Task brief
Please set down the records exactly, keeping every line.

Input for this task Block Start

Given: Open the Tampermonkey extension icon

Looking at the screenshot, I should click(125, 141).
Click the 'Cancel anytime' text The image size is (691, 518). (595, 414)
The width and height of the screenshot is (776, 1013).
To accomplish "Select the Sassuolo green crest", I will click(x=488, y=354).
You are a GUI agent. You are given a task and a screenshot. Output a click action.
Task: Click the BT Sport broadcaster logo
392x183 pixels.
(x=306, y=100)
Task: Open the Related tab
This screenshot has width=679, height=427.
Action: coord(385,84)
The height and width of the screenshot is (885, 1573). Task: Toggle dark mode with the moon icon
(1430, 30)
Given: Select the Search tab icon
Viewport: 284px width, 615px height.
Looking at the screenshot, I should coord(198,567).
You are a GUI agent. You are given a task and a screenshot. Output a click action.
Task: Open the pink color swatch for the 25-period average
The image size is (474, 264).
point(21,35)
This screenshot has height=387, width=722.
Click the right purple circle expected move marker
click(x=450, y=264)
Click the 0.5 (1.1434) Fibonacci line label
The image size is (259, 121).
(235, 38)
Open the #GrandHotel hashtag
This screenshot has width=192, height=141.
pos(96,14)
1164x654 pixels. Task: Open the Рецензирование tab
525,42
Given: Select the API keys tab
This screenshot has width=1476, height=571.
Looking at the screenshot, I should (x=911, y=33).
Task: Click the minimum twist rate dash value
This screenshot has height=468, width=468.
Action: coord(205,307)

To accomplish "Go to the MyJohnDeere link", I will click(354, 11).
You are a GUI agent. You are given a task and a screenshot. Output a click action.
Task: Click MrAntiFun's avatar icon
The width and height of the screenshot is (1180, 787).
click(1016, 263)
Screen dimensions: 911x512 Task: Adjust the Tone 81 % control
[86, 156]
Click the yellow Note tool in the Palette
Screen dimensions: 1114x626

Input for this task Block End

Exercise result
Given: Open the Tampermonkey extension icon

Looking at the screenshot, I should click(125, 141).
Click the 'Cancel anytime' text The image size is (691, 518). (595, 414)
The width and height of the screenshot is (776, 1013).
To accomplish "Select the Sassuolo green crest", I will click(x=488, y=354).
You are a GUI agent. You are given a task and a screenshot. Output a click action.
Task: Click the BT Sport broadcaster logo
392x183 pixels.
(x=306, y=100)
Task: Open the Related tab
This screenshot has width=679, height=427.
Action: coord(385,84)
The height and width of the screenshot is (885, 1573). Task: Toggle dark mode with the moon icon
(1430, 30)
Given: Select the Search tab icon
Viewport: 284px width, 615px height.
Looking at the screenshot, I should coord(198,567).
You are a GUI agent. You are given a task and a screenshot. Output a click action.
Task: Open the pink color swatch for the 25-period average
The image size is (474, 264).
point(21,35)
This screenshot has height=387, width=722.
Click the right purple circle expected move marker
click(x=450, y=264)
Click the 0.5 (1.1434) Fibonacci line label
The image size is (259, 121).
(235, 38)
Open the #GrandHotel hashtag
This screenshot has width=192, height=141.
pos(96,14)
1164x654 pixels. Task: Open the Рецензирование tab
525,42
Given: Select the API keys tab
This screenshot has width=1476, height=571.
Looking at the screenshot, I should (x=911, y=33).
Task: Click the minimum twist rate dash value
This screenshot has height=468, width=468.
Action: coord(205,307)

To accomplish "Go to the MyJohnDeere link", I will click(354, 11).
You are a GUI agent. You are given a task and a screenshot. Output a click action.
Task: Click MrAntiFun's avatar icon
The width and height of the screenshot is (1180, 787).
click(1016, 263)
Screen dimensions: 911x512 Task: Adjust the Tone 81 % control
[86, 156]
Click the yellow Note tool in the Palette
Screen dimensions: 1114x626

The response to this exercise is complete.